# Activity:
Your answer should be the records below, written out exactly.

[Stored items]
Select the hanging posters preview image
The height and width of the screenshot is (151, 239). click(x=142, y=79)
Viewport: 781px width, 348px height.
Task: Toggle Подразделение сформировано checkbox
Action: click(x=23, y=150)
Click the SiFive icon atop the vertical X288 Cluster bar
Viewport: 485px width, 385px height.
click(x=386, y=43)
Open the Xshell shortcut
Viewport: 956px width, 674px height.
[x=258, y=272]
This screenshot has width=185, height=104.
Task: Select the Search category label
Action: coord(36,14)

# Response below:
Select the hanging posters preview image
The height and width of the screenshot is (151, 239). click(x=142, y=79)
Viewport: 781px width, 348px height.
Task: Toggle Подразделение сформировано checkbox
Action: click(x=23, y=150)
Click the SiFive icon atop the vertical X288 Cluster bar
Viewport: 485px width, 385px height.
click(x=386, y=43)
Open the Xshell shortcut
Viewport: 956px width, 674px height.
[x=258, y=272]
This screenshot has width=185, height=104.
Task: Select the Search category label
Action: coord(36,14)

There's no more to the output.